Recurrent implantation failure (RIF) in assisted reproductive technology has been a very challenging problem for reproductive scientists and embryologists. In recent years, studies have suggested that RIF and recurrent spontaneous abortion (RSA) may be caused by the same kind of immune dysfunction, and that immune factors play an important role in its pathogenesis [1]. Since the 1980s, many studies on the effects of lymphocytes on immune tolerance in immune-induced women in pregnancy have been carried out, while immunotherapy has been successfully applied to cure RSA patients. However, few studies on RIF have been reported. Studies have confirmed that CD4⁺CD25⁺ regulatory T cells (CD4⁺CD25⁺Treg) play an important role in maternal immune tolerance [2], and natural killer (NK) cells play a key role in graft rejection. However, few studies on natural killer T (NKT) cells have been carried out. In this study, Treg, NK, and NKT percentage in peripheral blood of patients before and after immunotherapy treatment were examined using flow cytometry, in order to investigate the application of immunotherapy in RIF, and its effect on pregnancy.

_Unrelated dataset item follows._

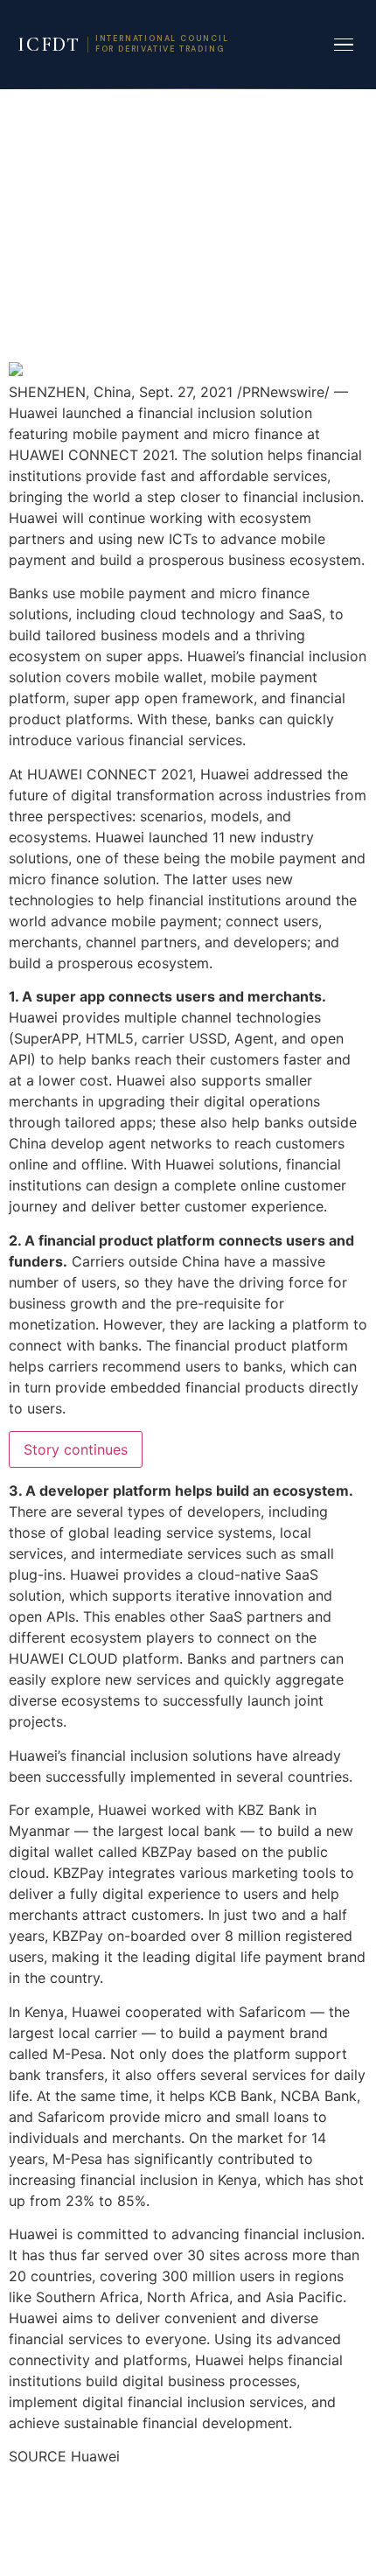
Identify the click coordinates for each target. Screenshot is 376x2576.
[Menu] (344, 45)
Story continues (76, 1449)
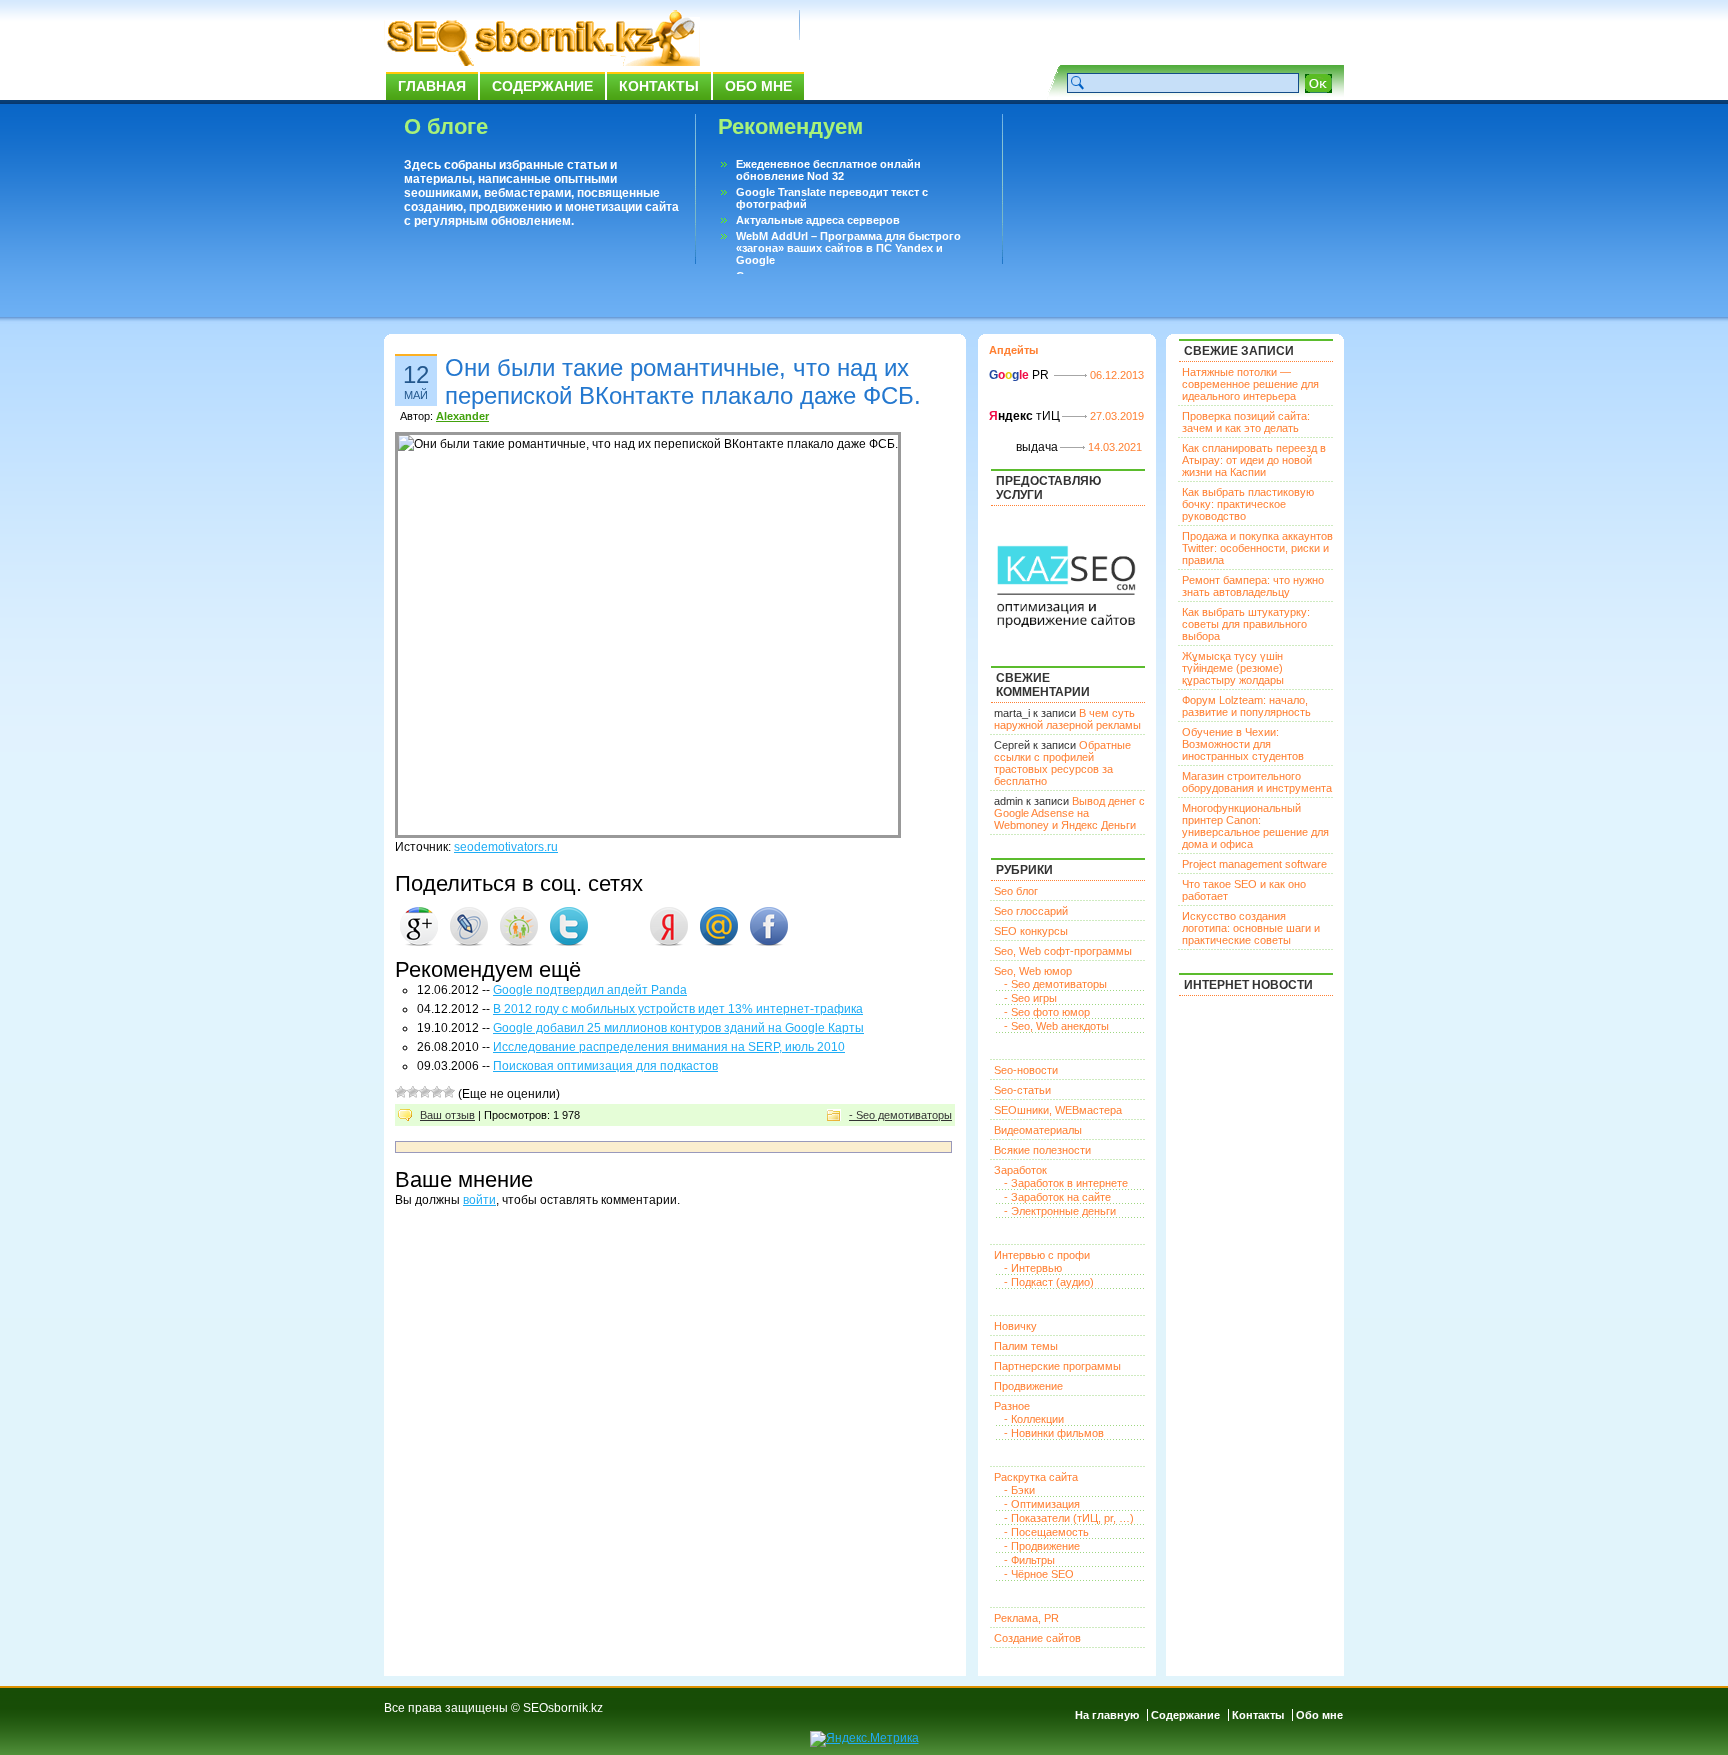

This study was conducted in accordance with the declaration of Helsinki in the reproductive center of Jinhua People’s Hospital in Zhejiang Province, China, and received approval from the Ethics Committee of the hospital. Written informed consent was also obtained from all participants.

A total of 30 patients, who received in vitro fertilization and embryo transplantation (IVF-ET) due to fallopian tube obstruction and failed three or more times from July 2013 to November 2015, were enrolled into this study. The already-known factors that caused RIF were ruled out including: patients with abnormalities such as hydrosalpinx, abnormal endocrine (polycystic ovarian syndrome caused by abnormal secretion of sex hormones, as well as hyperthyroidism and hypothyroidism caused by abnormal secretion of thyroid hormones), poor ovarian response, infection histories of TORCH (including Toxoplasma gondii, rubella virus, cytomegalovirus, Herpes simplex virus and others), blood group incompatibility, and immune antibodies such as phospholipid antibodies, endometrial antibody, and antisperm antibody were excluded. Endometrium had to show normal morphology under hysteroscopy. Patients were transplanted with high-quality embryos (embryo grading criteria: grade 1: number of cells ≥ 6, debris < 5%, uniform cell sizes, with no obvious cytoplasmic granulation. Grade 2: 6-8 cells, debris < 20%, cells were asymmetric, with mild cytoplasmic granulation. Grade 3: cell number < 6, debris < 50%, with moderate cytoplasmic granulation. Grade 4: cells ceased to develop, debris > 50%, with severe cytoplasmic granulation, and among these, grade 1 or 2 was considered highquality). RIF patients received immunotherapy one month before the embryo transfer cycle, and the number of treatments was 3-6 times, with an average of 4.15 ± 2.16 times.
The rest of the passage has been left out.